● RECORDED DATA
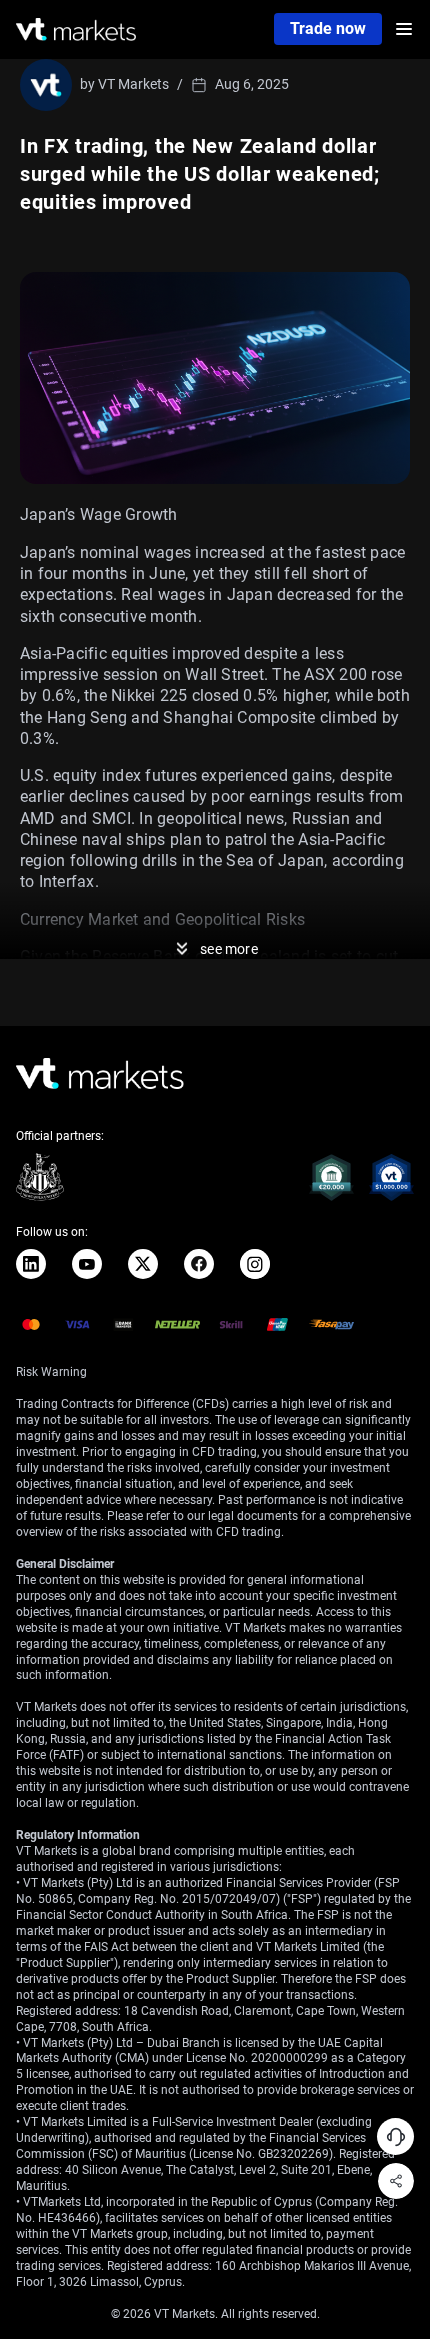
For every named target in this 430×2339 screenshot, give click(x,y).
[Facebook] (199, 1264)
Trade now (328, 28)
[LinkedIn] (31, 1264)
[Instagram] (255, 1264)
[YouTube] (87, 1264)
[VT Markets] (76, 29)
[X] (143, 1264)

● EXERCISE GOAL
Would you return exactly, and only, the lines beginning at the one with "[Facebook] (199, 1264)" and ending at the last line of the listing?

● THE ANSWER
[Facebook] (199, 1264)
Trade now (328, 28)
[LinkedIn] (31, 1264)
[Instagram] (255, 1264)
[YouTube] (87, 1264)
[VT Markets] (76, 29)
[X] (143, 1264)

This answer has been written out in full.